Click the link to read the article on the AZCentral.com website (Arlyssa D. BecentiDebra Utacia Krol). Here’s an excerpt:
March 1, 2024
For the past 60 years, Navajo leaders have worked to settle water claims in Arizona. The aim of the Northeastern Arizona Indian Water Rights Settlement Agreement is to affirm and quantify the nation’s rights to water in the state and to secure funding to build much needed water delivery infrastructure to homes on the Navajo Nation, according to a summary of the agreement.
“When we took office last year there was a huge push for us to start talking about our water rights, our water claims,” Navajo Nation Speaker Crystalyne Curley told The Arizona Republic. “It’s been far too long, going through COVID, climate change, drought that we are facing every year, we had to take into account of what we want to secure for the next 100 years.”
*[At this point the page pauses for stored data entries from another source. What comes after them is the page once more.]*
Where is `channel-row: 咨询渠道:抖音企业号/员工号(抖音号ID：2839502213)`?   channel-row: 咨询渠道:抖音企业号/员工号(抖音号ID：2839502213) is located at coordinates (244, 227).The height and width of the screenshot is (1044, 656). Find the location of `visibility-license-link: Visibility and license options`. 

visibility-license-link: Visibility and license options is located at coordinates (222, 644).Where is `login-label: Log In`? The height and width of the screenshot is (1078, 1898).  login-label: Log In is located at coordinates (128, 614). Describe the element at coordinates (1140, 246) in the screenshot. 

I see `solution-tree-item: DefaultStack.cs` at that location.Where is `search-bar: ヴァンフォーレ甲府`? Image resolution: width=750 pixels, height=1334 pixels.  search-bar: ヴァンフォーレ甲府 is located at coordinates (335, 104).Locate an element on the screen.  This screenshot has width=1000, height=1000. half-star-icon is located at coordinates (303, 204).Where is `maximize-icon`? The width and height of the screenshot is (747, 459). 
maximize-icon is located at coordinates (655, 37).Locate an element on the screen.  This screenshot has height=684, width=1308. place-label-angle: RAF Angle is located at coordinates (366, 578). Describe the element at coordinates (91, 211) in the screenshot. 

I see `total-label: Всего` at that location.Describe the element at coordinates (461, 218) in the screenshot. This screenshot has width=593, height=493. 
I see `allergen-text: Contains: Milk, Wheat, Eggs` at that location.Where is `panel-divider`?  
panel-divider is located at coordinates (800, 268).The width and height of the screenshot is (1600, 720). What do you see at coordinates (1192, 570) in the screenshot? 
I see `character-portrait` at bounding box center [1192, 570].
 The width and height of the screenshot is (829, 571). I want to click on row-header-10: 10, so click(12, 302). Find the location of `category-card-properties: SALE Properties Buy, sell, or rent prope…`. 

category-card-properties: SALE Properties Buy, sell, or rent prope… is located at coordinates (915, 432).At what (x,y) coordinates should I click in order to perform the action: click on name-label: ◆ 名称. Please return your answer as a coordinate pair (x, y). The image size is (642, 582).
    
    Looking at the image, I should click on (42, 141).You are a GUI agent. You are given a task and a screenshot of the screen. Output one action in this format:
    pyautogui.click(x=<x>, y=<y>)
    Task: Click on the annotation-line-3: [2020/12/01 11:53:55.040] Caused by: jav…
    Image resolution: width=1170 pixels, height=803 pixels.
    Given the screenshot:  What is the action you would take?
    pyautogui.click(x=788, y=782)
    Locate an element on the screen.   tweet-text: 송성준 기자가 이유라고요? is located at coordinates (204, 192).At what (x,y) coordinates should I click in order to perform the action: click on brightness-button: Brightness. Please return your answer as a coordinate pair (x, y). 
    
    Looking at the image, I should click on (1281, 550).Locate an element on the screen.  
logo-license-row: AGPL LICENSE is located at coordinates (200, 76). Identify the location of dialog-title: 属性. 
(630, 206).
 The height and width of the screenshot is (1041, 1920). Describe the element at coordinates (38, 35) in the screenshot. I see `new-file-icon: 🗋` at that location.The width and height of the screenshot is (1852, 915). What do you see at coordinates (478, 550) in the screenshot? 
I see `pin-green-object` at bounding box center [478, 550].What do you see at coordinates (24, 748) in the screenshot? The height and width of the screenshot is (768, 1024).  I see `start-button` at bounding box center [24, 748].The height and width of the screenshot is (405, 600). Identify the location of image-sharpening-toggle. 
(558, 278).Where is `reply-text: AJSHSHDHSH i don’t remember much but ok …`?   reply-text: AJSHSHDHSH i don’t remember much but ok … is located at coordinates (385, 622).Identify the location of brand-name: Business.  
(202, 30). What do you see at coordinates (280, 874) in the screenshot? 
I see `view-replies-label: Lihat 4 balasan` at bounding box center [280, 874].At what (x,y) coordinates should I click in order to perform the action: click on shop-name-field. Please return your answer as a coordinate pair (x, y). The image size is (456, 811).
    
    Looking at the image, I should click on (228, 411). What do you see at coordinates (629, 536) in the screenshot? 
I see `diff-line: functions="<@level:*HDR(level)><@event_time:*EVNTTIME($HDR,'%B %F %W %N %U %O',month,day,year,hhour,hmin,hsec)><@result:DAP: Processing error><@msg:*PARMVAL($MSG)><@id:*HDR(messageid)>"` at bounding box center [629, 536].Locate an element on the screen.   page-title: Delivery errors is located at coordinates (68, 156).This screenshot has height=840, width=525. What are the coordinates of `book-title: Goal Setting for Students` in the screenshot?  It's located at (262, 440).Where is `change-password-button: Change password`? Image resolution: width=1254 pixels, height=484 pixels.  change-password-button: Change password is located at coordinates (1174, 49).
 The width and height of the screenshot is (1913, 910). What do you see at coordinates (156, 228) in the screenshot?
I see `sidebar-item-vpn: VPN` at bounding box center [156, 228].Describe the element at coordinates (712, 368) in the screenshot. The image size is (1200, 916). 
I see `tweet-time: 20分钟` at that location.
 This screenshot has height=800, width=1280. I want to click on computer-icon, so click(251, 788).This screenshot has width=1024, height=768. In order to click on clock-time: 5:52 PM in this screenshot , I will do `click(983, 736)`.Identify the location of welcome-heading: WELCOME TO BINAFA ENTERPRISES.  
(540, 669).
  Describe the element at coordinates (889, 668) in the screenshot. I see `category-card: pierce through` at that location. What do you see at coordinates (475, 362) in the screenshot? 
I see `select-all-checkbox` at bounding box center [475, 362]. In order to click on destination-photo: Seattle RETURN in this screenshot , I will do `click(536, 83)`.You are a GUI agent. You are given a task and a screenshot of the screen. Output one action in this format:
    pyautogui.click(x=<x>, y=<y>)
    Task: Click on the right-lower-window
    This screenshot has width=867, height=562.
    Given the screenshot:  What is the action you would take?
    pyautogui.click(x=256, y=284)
The U.S. Supreme Court held last summer that the United States did not have an affirmative treaty or trust obligation to identify and account for Navajo Nation water rights on the Colorado River. Curley said that ruling was a pivotal moment that led the Navajo Nation and its water rights negotiation team to focus on completing on the settlement…

The agreement will settle all of the Navajo Nation, Hopi Tribe and San Juan Southern Paiute water rights for the upper and lower basins of the Colorado River, the Little Colorado River basin, the Gila River Basin (including Big Boquillas Ranch) and claims to groundwater in the Navajo Aquifer, the Coconino Aquifer and other alluvial aquifers.